# WHAT THE TASK ASKS
For every entry that follows, return an identical copy.

# RECORDED DATA

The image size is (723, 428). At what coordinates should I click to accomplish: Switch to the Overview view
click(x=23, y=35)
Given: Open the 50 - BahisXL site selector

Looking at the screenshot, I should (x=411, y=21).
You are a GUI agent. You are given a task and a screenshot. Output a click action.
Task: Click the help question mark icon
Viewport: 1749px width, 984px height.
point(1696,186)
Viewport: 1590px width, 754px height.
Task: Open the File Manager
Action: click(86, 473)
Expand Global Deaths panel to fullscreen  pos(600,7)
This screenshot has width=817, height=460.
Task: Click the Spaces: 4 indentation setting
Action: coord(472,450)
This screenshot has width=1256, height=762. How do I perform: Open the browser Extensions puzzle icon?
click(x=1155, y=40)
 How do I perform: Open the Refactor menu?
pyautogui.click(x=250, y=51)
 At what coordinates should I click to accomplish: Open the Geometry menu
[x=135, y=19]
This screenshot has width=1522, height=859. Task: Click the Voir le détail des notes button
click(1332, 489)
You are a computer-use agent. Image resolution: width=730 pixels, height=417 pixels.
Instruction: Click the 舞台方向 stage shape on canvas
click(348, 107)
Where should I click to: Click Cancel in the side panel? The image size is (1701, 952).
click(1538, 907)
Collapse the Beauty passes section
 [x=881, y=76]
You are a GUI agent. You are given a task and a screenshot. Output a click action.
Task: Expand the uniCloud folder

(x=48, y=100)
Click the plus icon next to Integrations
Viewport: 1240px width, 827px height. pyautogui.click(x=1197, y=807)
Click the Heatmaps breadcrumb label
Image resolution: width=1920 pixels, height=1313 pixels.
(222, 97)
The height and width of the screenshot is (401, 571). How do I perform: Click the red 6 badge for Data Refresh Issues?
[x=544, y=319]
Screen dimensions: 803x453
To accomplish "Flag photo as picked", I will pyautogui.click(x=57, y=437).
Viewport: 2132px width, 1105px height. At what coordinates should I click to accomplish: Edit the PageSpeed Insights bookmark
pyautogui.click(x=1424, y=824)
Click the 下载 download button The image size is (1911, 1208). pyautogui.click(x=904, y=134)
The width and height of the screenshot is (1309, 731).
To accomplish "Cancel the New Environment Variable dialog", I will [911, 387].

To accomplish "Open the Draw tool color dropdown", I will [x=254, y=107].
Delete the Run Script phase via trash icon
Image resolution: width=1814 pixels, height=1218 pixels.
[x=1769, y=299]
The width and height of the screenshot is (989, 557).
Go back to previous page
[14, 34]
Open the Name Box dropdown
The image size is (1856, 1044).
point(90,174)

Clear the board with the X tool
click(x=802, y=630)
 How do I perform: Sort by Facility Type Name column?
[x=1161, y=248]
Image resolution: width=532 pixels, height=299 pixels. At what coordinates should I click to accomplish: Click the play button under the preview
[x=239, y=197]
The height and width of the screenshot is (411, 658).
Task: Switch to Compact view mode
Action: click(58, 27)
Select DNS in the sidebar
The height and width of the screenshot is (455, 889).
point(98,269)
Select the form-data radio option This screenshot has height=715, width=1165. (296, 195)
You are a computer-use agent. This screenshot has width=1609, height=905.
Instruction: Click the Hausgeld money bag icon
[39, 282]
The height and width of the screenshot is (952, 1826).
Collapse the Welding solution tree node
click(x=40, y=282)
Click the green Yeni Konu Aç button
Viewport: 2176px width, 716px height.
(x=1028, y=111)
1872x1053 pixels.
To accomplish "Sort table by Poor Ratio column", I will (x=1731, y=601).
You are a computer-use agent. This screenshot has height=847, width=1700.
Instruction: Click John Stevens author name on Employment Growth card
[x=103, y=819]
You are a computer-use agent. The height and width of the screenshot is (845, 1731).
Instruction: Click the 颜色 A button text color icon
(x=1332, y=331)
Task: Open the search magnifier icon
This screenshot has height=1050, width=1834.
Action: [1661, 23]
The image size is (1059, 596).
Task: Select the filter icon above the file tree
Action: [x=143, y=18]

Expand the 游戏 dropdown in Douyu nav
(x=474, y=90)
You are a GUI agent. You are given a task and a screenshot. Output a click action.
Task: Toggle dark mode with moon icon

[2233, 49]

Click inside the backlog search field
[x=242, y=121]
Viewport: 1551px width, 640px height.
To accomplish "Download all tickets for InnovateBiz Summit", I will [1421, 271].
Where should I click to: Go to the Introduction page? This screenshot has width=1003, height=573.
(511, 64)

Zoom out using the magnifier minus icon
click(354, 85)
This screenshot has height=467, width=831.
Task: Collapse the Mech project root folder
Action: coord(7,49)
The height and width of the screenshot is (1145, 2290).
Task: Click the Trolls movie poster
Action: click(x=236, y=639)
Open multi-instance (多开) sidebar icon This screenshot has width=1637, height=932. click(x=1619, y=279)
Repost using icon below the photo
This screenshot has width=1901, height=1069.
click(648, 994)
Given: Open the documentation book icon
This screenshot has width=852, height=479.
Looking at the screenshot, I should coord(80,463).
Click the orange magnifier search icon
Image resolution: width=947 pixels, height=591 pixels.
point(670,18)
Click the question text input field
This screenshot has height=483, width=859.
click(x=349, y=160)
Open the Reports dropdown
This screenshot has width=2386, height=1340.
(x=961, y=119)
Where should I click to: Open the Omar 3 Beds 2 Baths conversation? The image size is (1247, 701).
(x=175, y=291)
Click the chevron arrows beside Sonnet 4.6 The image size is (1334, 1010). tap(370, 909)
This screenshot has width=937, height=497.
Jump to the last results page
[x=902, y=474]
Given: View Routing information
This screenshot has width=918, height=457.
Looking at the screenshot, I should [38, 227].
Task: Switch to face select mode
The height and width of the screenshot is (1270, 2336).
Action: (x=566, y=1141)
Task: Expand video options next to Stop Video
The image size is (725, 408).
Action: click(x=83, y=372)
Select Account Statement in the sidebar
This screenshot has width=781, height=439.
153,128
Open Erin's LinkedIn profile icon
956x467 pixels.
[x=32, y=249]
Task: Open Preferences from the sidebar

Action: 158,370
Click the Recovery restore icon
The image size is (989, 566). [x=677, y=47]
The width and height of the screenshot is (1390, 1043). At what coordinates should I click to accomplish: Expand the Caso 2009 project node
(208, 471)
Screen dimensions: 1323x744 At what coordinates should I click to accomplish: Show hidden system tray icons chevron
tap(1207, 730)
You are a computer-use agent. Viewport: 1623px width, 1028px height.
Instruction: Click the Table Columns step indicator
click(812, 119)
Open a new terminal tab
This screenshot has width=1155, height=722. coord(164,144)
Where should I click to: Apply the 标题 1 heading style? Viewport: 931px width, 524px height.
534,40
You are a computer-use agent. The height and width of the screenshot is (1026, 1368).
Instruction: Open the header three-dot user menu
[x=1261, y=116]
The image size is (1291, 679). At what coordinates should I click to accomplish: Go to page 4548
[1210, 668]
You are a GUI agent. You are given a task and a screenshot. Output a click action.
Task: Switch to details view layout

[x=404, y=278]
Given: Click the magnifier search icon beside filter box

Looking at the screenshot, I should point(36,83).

# WRITTEN SOLUTION
The image size is (723, 428). At what coordinates should I click to accomplish: Switch to the Overview view
click(x=23, y=35)
Given: Open the 50 - BahisXL site selector

Looking at the screenshot, I should (x=411, y=21).
You are a GUI agent. You are given a task and a screenshot. Output a click action.
Task: Click the help question mark icon
Viewport: 1749px width, 984px height.
point(1696,186)
Viewport: 1590px width, 754px height.
Task: Open the File Manager
Action: click(86, 473)
Expand Global Deaths panel to fullscreen  pos(600,7)
This screenshot has width=817, height=460.
Task: Click the Spaces: 4 indentation setting
Action: coord(472,450)
This screenshot has width=1256, height=762. How do I perform: Open the browser Extensions puzzle icon?
click(x=1155, y=40)
 How do I perform: Open the Refactor menu?
pyautogui.click(x=250, y=51)
 At what coordinates should I click to accomplish: Open the Geometry menu
[x=135, y=19]
This screenshot has width=1522, height=859. Task: Click the Voir le détail des notes button
click(1332, 489)
You are a computer-use agent. Image resolution: width=730 pixels, height=417 pixels.
Instruction: Click the 舞台方向 stage shape on canvas
click(348, 107)
Where should I click to: Click Cancel in the side panel? The image size is (1701, 952).
click(1538, 907)
Collapse the Beauty passes section
 [x=881, y=76]
You are a GUI agent. You are given a task and a screenshot. Output a click action.
Task: Expand the uniCloud folder

(x=48, y=100)
Click the plus icon next to Integrations
Viewport: 1240px width, 827px height. pyautogui.click(x=1197, y=807)
Click the Heatmaps breadcrumb label
Image resolution: width=1920 pixels, height=1313 pixels.
(222, 97)
The height and width of the screenshot is (401, 571). How do I perform: Click the red 6 badge for Data Refresh Issues?
[x=544, y=319]
Screen dimensions: 803x453
To accomplish "Flag photo as picked", I will pyautogui.click(x=57, y=437).
Viewport: 2132px width, 1105px height. At what coordinates should I click to accomplish: Edit the PageSpeed Insights bookmark
pyautogui.click(x=1424, y=824)
Click the 下载 download button The image size is (1911, 1208). pyautogui.click(x=904, y=134)
The width and height of the screenshot is (1309, 731).
To accomplish "Cancel the New Environment Variable dialog", I will [911, 387].

To accomplish "Open the Draw tool color dropdown", I will [x=254, y=107].
Delete the Run Script phase via trash icon
Image resolution: width=1814 pixels, height=1218 pixels.
[x=1769, y=299]
The width and height of the screenshot is (989, 557).
Go back to previous page
[14, 34]
Open the Name Box dropdown
The image size is (1856, 1044).
point(90,174)

Clear the board with the X tool
click(x=802, y=630)
 How do I perform: Sort by Facility Type Name column?
[x=1161, y=248]
Image resolution: width=532 pixels, height=299 pixels. At what coordinates should I click to accomplish: Click the play button under the preview
[x=239, y=197]
The height and width of the screenshot is (411, 658).
Task: Switch to Compact view mode
Action: click(58, 27)
Select DNS in the sidebar
The height and width of the screenshot is (455, 889).
point(98,269)
Select the form-data radio option This screenshot has height=715, width=1165. (296, 195)
You are a computer-use agent. This screenshot has width=1609, height=905.
Instruction: Click the Hausgeld money bag icon
[39, 282]
The height and width of the screenshot is (952, 1826).
Collapse the Welding solution tree node
click(x=40, y=282)
Click the green Yeni Konu Aç button
Viewport: 2176px width, 716px height.
(x=1028, y=111)
1872x1053 pixels.
To accomplish "Sort table by Poor Ratio column", I will (x=1731, y=601).
You are a computer-use agent. This screenshot has height=847, width=1700.
Instruction: Click John Stevens author name on Employment Growth card
[x=103, y=819]
You are a computer-use agent. The height and width of the screenshot is (845, 1731).
Instruction: Click the 颜色 A button text color icon
(x=1332, y=331)
Task: Open the search magnifier icon
This screenshot has height=1050, width=1834.
Action: [1661, 23]
The image size is (1059, 596).
Task: Select the filter icon above the file tree
Action: [x=143, y=18]

Expand the 游戏 dropdown in Douyu nav
(x=474, y=90)
You are a GUI agent. You are given a task and a screenshot. Output a click action.
Task: Toggle dark mode with moon icon

[2233, 49]

Click inside the backlog search field
[x=242, y=121]
Viewport: 1551px width, 640px height.
To accomplish "Download all tickets for InnovateBiz Summit", I will [1421, 271].
Where should I click to: Go to the Introduction page? This screenshot has width=1003, height=573.
(511, 64)

Zoom out using the magnifier minus icon
click(354, 85)
This screenshot has height=467, width=831.
Task: Collapse the Mech project root folder
Action: coord(7,49)
The height and width of the screenshot is (1145, 2290).
Task: Click the Trolls movie poster
Action: click(x=236, y=639)
Open multi-instance (多开) sidebar icon This screenshot has width=1637, height=932. click(x=1619, y=279)
Repost using icon below the photo
This screenshot has width=1901, height=1069.
click(648, 994)
Given: Open the documentation book icon
This screenshot has width=852, height=479.
Looking at the screenshot, I should coord(80,463).
Click the orange magnifier search icon
Image resolution: width=947 pixels, height=591 pixels.
point(670,18)
Click the question text input field
This screenshot has height=483, width=859.
click(x=349, y=160)
Open the Reports dropdown
This screenshot has width=2386, height=1340.
(x=961, y=119)
Where should I click to: Open the Omar 3 Beds 2 Baths conversation? The image size is (1247, 701).
(x=175, y=291)
Click the chevron arrows beside Sonnet 4.6 The image size is (1334, 1010). tap(370, 909)
This screenshot has width=937, height=497.
Jump to the last results page
[x=902, y=474]
Given: View Routing information
This screenshot has width=918, height=457.
Looking at the screenshot, I should [38, 227].
Task: Switch to face select mode
The height and width of the screenshot is (1270, 2336).
Action: (x=566, y=1141)
Task: Expand video options next to Stop Video
The image size is (725, 408).
Action: click(x=83, y=372)
Select Account Statement in the sidebar
This screenshot has width=781, height=439.
153,128
Open Erin's LinkedIn profile icon
956x467 pixels.
[x=32, y=249]
Task: Open Preferences from the sidebar

Action: 158,370
Click the Recovery restore icon
The image size is (989, 566). [x=677, y=47]
The width and height of the screenshot is (1390, 1043). At what coordinates should I click to accomplish: Expand the Caso 2009 project node
(208, 471)
Screen dimensions: 1323x744 At what coordinates should I click to accomplish: Show hidden system tray icons chevron
tap(1207, 730)
You are a computer-use agent. Viewport: 1623px width, 1028px height.
Instruction: Click the Table Columns step indicator
click(812, 119)
Open a new terminal tab
This screenshot has width=1155, height=722. coord(164,144)
Where should I click to: Apply the 标题 1 heading style? Viewport: 931px width, 524px height.
534,40
You are a computer-use agent. The height and width of the screenshot is (1026, 1368).
Instruction: Open the header three-dot user menu
[x=1261, y=116]
The image size is (1291, 679). At what coordinates should I click to accomplish: Go to page 4548
[1210, 668]
You are a GUI agent. You are given a task and a screenshot. Output a click action.
Task: Switch to details view layout

[x=404, y=278]
Given: Click the magnifier search icon beside filter box

Looking at the screenshot, I should point(36,83).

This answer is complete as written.